How Often Should Your Commercial Kitchen Exhaust Hoods Be Cleaned?

 

How Often Should Your Commercial Kitchen Exhaust Hoods Be Cleaned?

Commercial kitchen exhaust hoods should be cleaned based on cooking volume and grease load, not on a one-size-fits-all schedule. In general, monthly cleaning is recommended for solid-fuel or open-flame cooking, quarterly cleaning for high-volume kitchens, semi-annual cleaning for moderate-volume operations, and annual cleaning for low-volume or seasonal kitchens.

Why Hood Cleaning Frequency Matters

Kitchen exhaust systems collect grease wherever cooking smoke and vapor pass through the hood, filters, ductwork, and fan. If grease is allowed to build up, it increases fire risk, reduces airflow, and can create compliance problems with fire code and inspection requirements.

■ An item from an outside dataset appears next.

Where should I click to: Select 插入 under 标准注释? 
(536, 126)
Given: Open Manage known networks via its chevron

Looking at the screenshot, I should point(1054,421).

The right schedule also protects equipment performance. A dirty hood system works harder, moves air less efficiently, and can contribute to odors, heat buildup, and poor kitchen comfort.

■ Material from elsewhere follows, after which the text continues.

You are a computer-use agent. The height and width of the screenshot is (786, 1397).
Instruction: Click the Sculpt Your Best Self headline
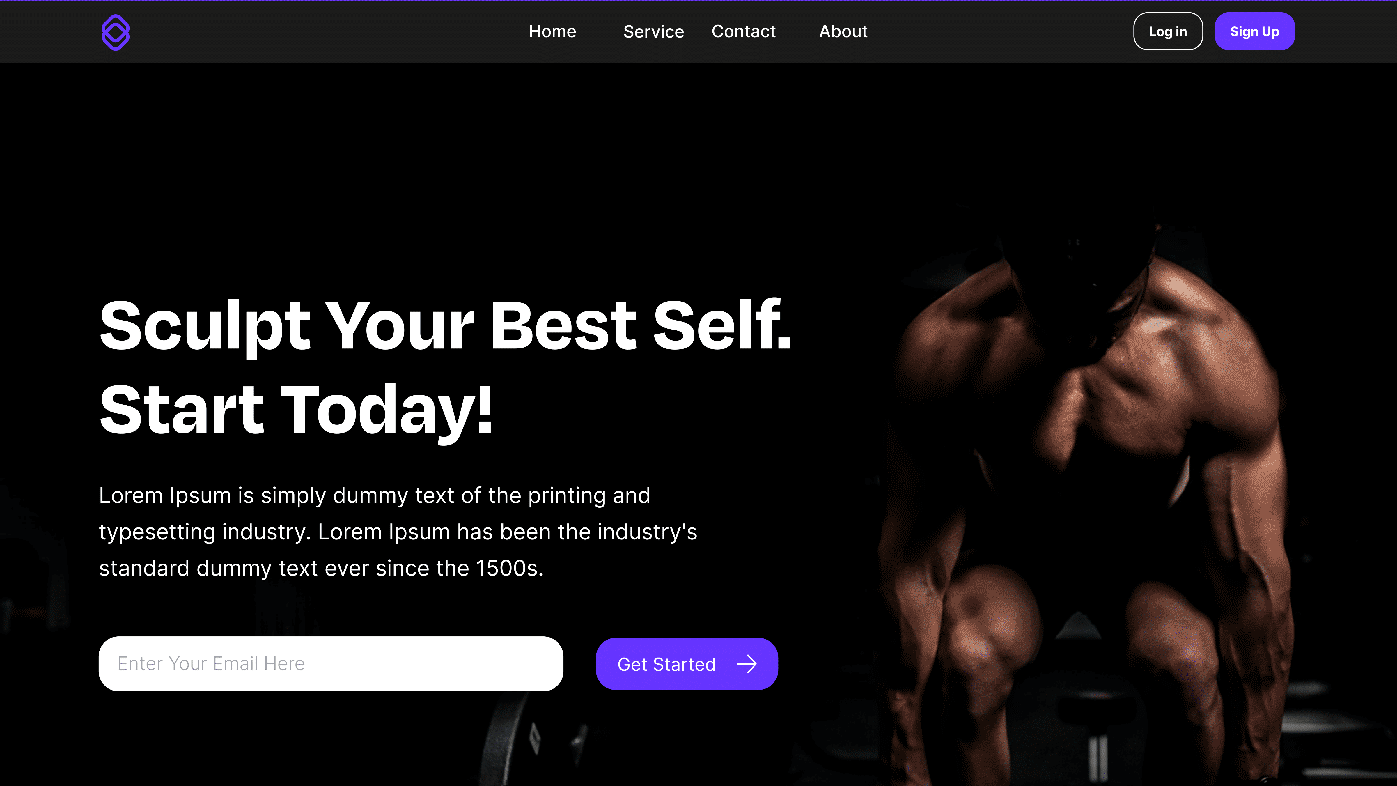point(446,326)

Standard Cleaning Intervals

A practical commercial hood cleaning schedule usually looks like this:

  • Monthly: solid fuel, wood-fired, charcoal, open-flame, and similar high-grease operations.

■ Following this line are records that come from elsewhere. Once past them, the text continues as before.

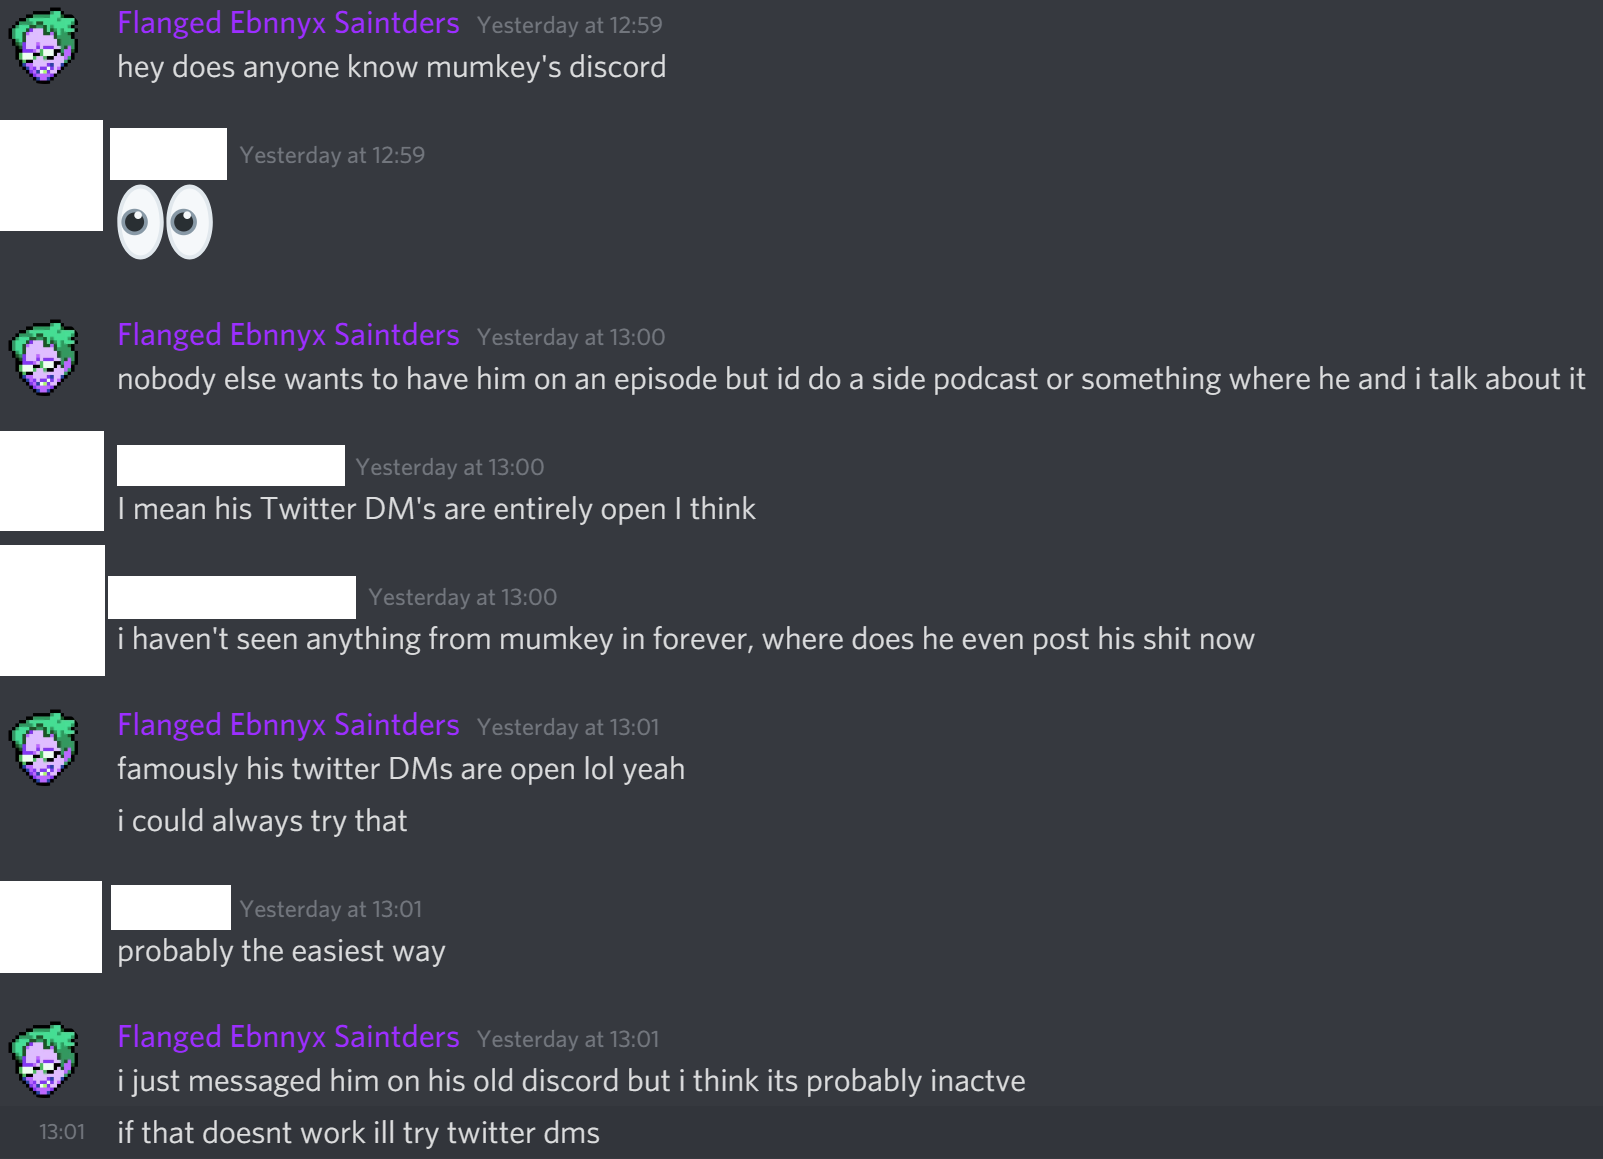Open username above i just messaged him
The width and height of the screenshot is (1603, 1159).
tap(288, 1037)
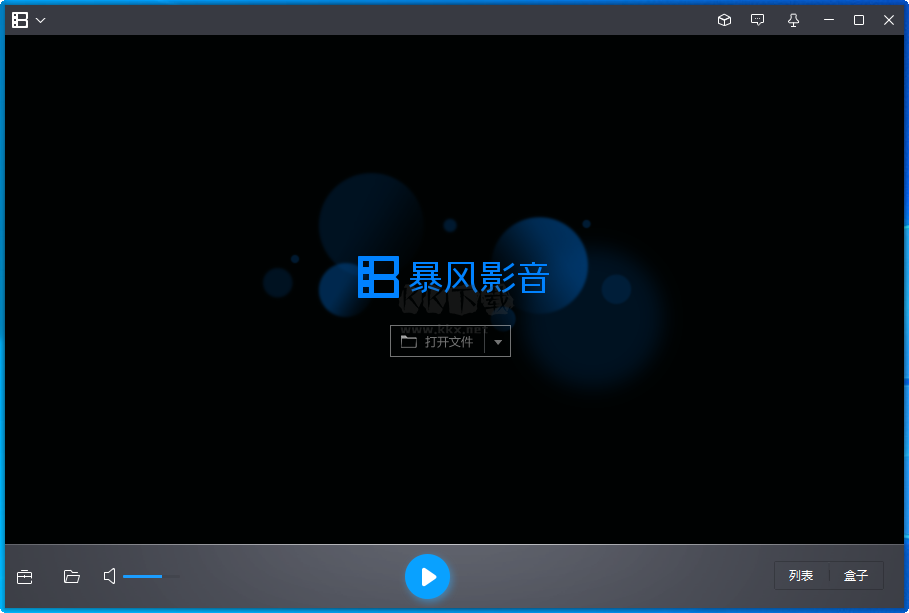
Task: Open the dropdown arrow beside 打开文件
Action: [x=497, y=340]
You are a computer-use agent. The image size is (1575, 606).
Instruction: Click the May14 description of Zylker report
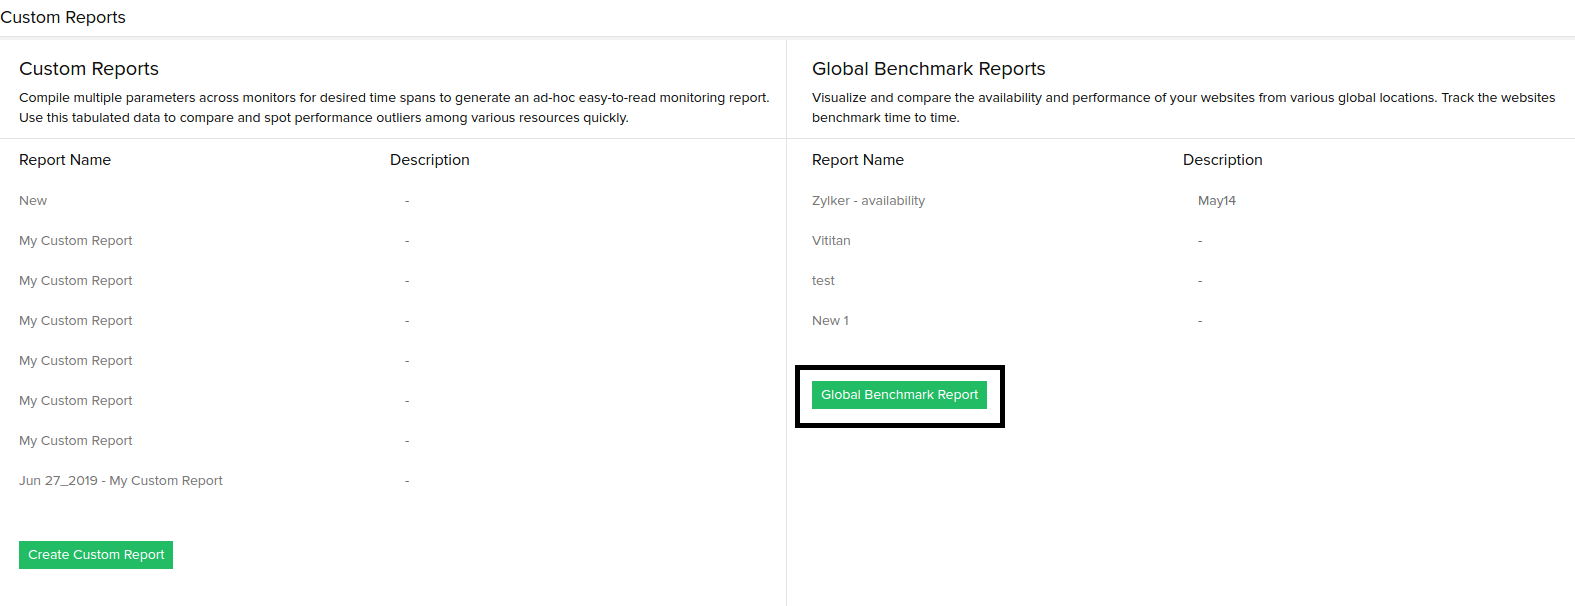click(1217, 201)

  • Every 3 months: high-volume restaurants, 24-hour kitchens, charbroilers, wok stations, and heavy frying operations.

  • Every 6 months: moderate-volume kitchens, cafeterias, and operations with less grease production.

  • Every 12 months: seasonal, low-volume, or occasional-use kitchens.

These are general intervals, not guarantees. If grease is building up sooner, the system should be cleaned sooner.

What Changes The Schedule

The biggest factor is how much grease the kitchen produces. Fryers, charbroilers, grills, wok cooking, and solid fuel create heavier buildup than low-grease menu types. Hours of operation also matter, since longer operating windows create more grease accumulation.

You should shorten the interval if:

  • Grease is visible in the hood or ductwork before the next service.

  • The kitchen adds new equipment or increases output.

  • Operating hours expand.

  • The system shows unusual heat, odor, noise, or airflow problems.

What Should Be Cleaned

A proper commercial hood cleaning is more than wiping the visible hood surface. It should include the hood, filters, grease-removal devices, ductwork, exhaust fan, and other connected parts of the ventilation system. Cleaning only the visible surfaces leaves the hidden grease load in place, which is where the fire risk often remains.

Filters should also be checked and cleaned regularly between professional services. Weekly filter care is often recommended in addition to the full system cleaning schedule.

Compliance And Records

Many jurisdictions follow fire code rules tied to NFPA 96-style frequency guidance, with inspection and cleaning intervals based on cooking type and grease production. In practice, that means the cleaning log matters almost as much as the cleaning itself. Records should show:

  • Who performed the inspection or cleaning.

  • When it was completed.

  • What parts of the system were serviced.

That documentation helps prove compliance during inspections and protects the operator if there is ever a question about maintenance history.

Signs You Need Service Sooner

Even if your scheduled date is still weeks away, the hood may already need attention. Warning signs include visible grease, foul odors, poor airflow, excessive heat, fan vibration, and buildup behind filters. Any of these signals suggest the system is accumulating grease faster than expected.

The safest rule is simple: if the system looks dirty, smells greasy, or is not venting properly, do not wait for the next routine date.

A Practical Recommendation

For most commercial kitchens, quarterly service is the safest starting point unless the menu clearly produces less grease or significantly more grease. Then adjust the schedule based on equipment type, hours of operation, and what the hood inspection shows over time.

For operators, the best approach is to pair professional hood cleanings with regular internal checks so the system never gets close to a dangerous buildup level. That combination reduces fire risk, supports compliance, and keeps the kitchen running more efficiently.